Four surprising ways to become an entrepreneur in 2019

Life is full of odd little corners. Sure, most of us will live a life of neat right angles for the first twenty or so years on this planet, but for some of us, sooner or later those quirky life lessons will start coming in thick and fast.

If enough of those funky object lessons about the fundamental absurdity of existence take hold, your average human will wake up one morning understanding that the truest truth ever, truthinated by mortal mind is this: “There’s more than one way to skin a dead cat.

Religion, philosophy, politics, schemes for making money — they’re all bound together by the simple, inescapable truth that person A is going to do it one way, while person B is going to do it another.

Getting into the entrepreneurial way of life is built around this notion. The best way to make an unusual amount of money is either to do something unusual or to find an unusual way of doing something normal. Be where others aren’t.

So with the fine facility of finding fashionable formulae for feline flaying foremost in our minds, here are four surprising ways to make some entrepreneurial coin.

### [Requirement]
Answer these questions from the entrepreneurship article.
(a) According to the title, how many ways are offered, and for what year?
(b) What does the article call the best way to make an unusual amount of money?
(c) Which four things does the article say are bound together by one simple truth?

### [Supplied data]
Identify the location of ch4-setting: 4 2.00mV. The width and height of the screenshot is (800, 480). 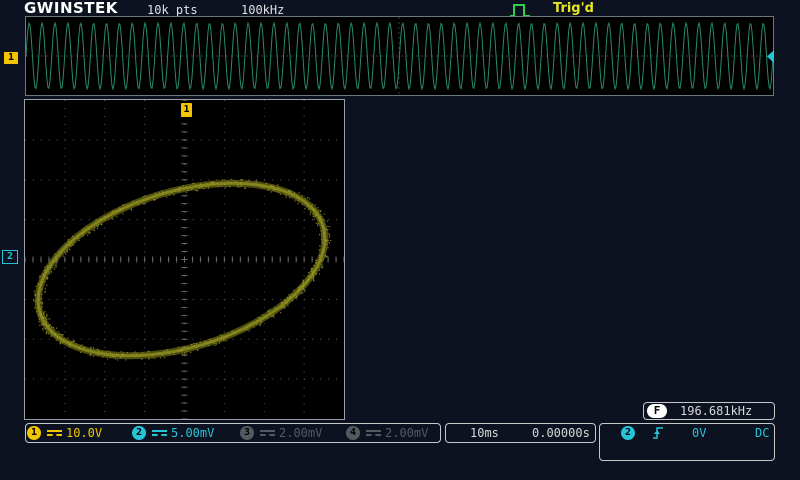
(387, 433).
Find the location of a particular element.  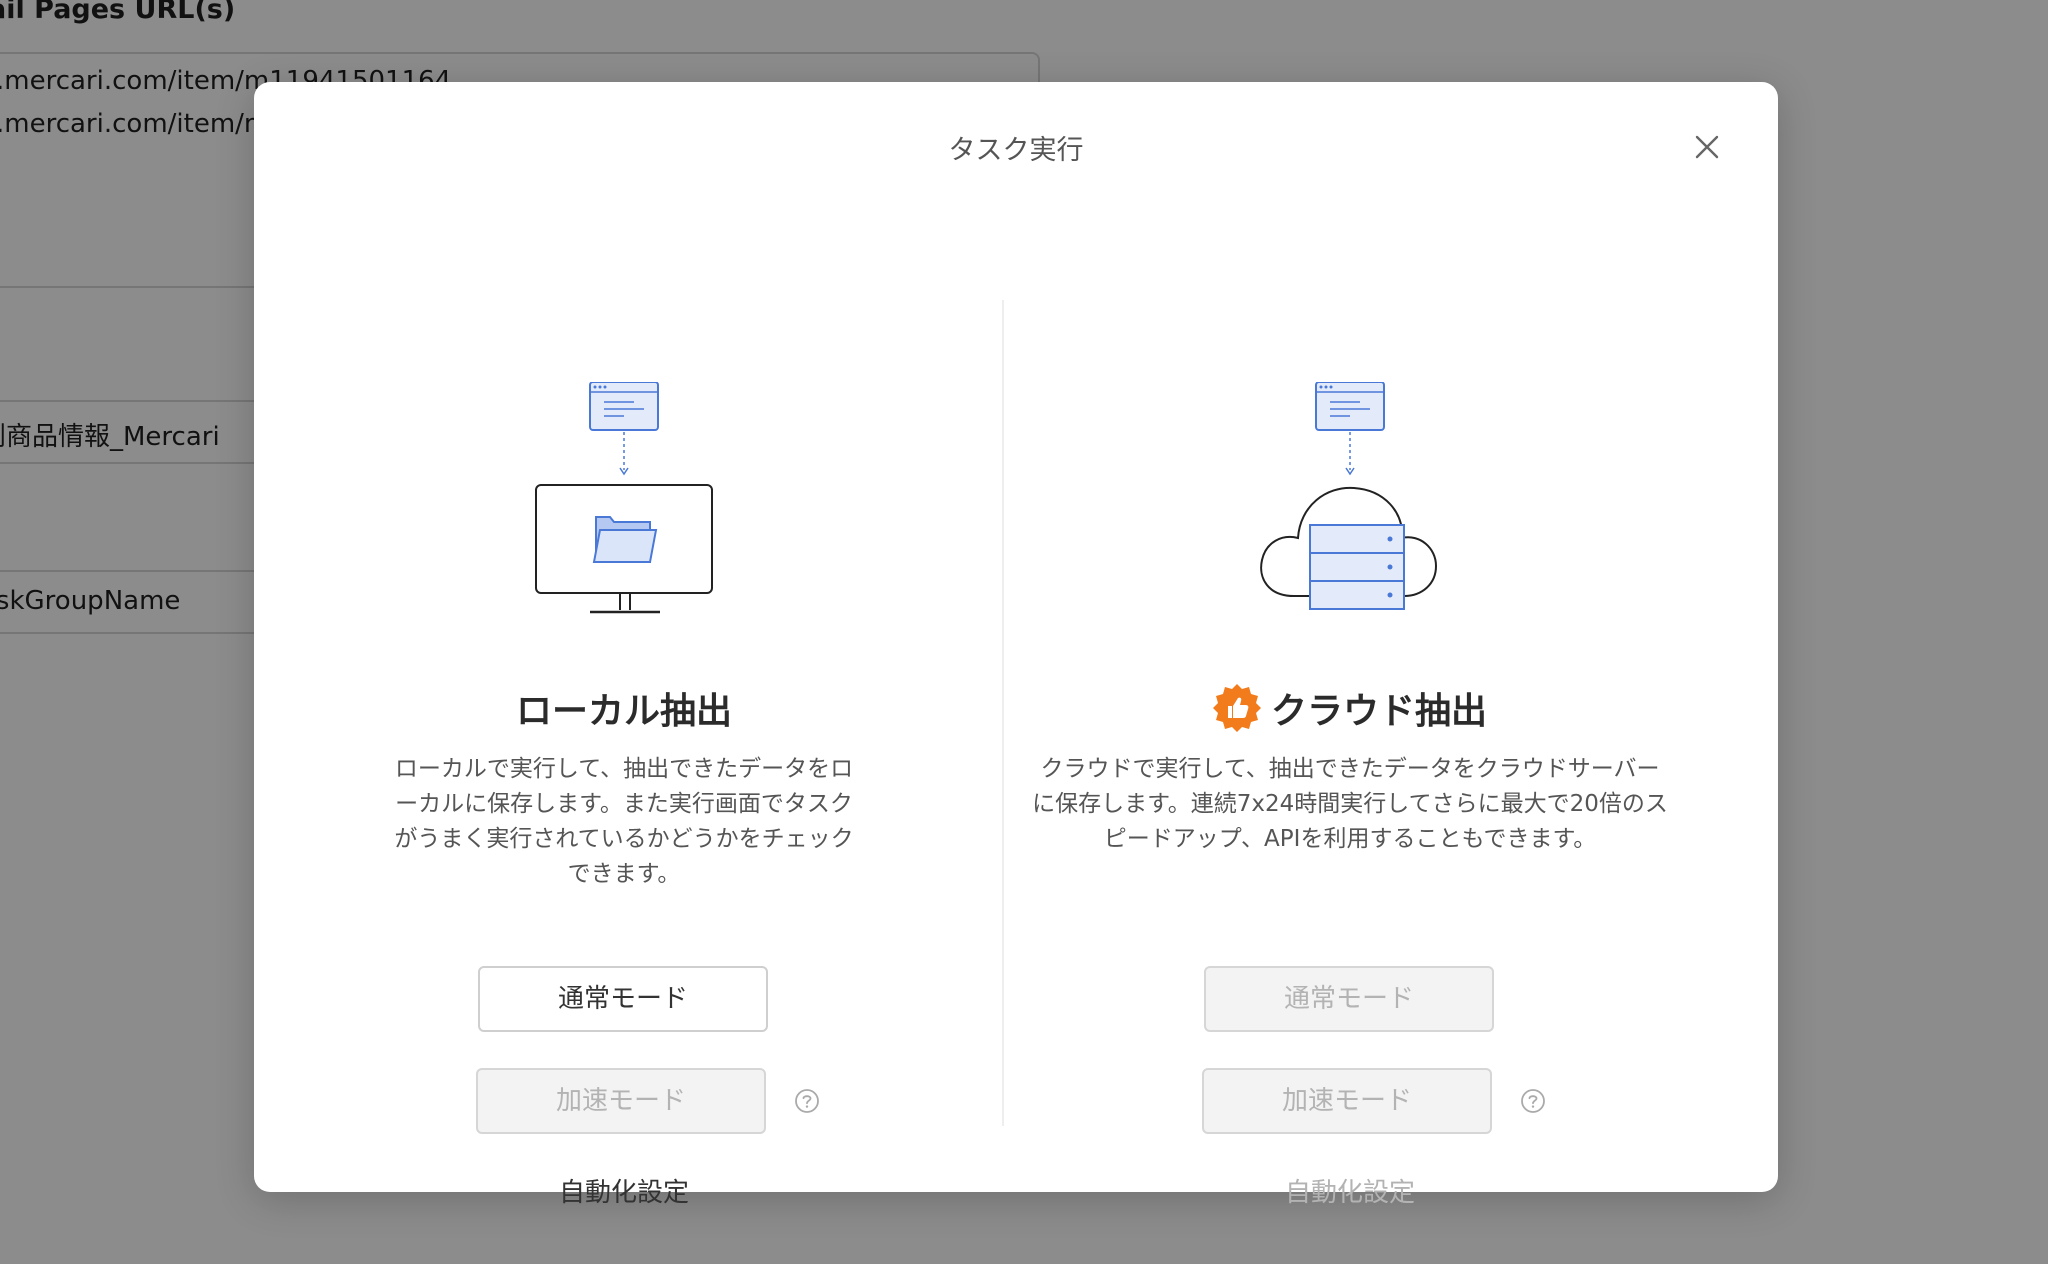

local-extraction-title-text: ローカル抽出 is located at coordinates (624, 712).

### [Solution to this task]
(a) Four ways, for 2019.
(b) Either do something unusual or find an unusual way of doing something normal.
(c) Religion, philosophy, politics, and schemes for making money.